Thanks for that Robert.
Well, as I admitted to above, this was going to be a “dirty fix” to a problem. I didn’t think it was my code but a random issue with a connected device (electronic scales).
After a good sleep, a bit of thought and carefully looking at my code, I realised it was a code issue of my own making.
I’m reading data coming in from the serial port connected to electronic scales. The example was placing a 1000gm weight on the scales which I get an average of over 0.5 seconds for calibration and general readability.
The problem was that I erroneously thought the “Trim” function stripped a string left/right to the delimiter, EndOfLine.Windows in my case.
eg.
[code] //read all data from serial port buffer
tempBuffer = Serial1.ReadAll(encodings.ASCII)
//split the data
calibrationArray = tempBuffer.Trim.Split(EndOfLine.Windows)
Dim x, total as Integer
For i as integer = 0 to (calibrationArray.Ubound)
x = val(calibrationArray(i))
total = total + x
Next[/code]
I knew I should be getting from the device (+/- 3gm) something like this:
Array(999,1000,1001,1003,1001,1000,998,997,1000,1001)
But in reality I was getting something like this:
Array(99,1000,1001,1003,1001,1000,998,997,1000,1)

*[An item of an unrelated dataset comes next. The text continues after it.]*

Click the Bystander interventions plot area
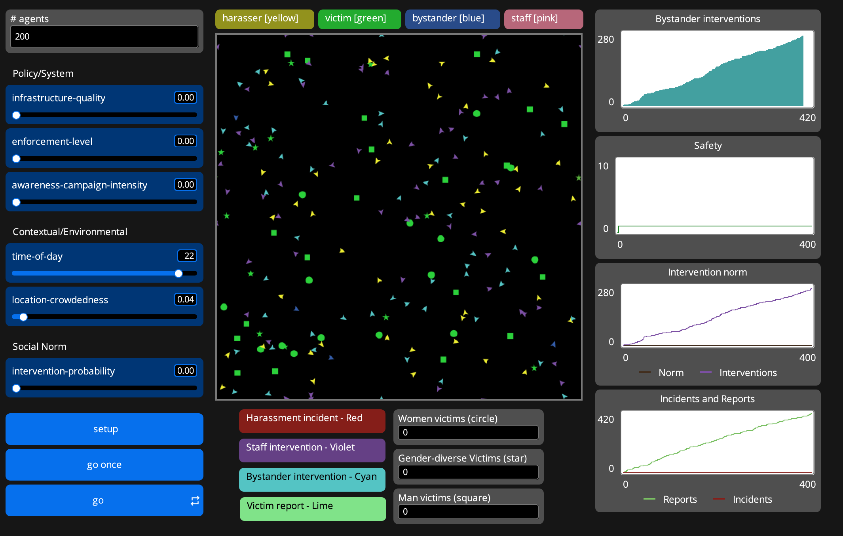Viewport: 843px width, 536px height. pyautogui.click(x=717, y=69)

Where ReadAll was reading what was in the serial buffer (as it should) but sometimes not the whole word. I was using the total and dividing by the number of elements in the array to determine the average, but the total was not always correct, hence the occasional glitch.
I changed the code to:
For i as integer = 1 to (calibrationArray.Ubound-1)
And therefore eliminate the first and last readings then divide by 2 less than the total number of elements. No more glitches.
It still does beg the question which method is best to get the average. Total / Number of Samples OR the Most Common Number in the set.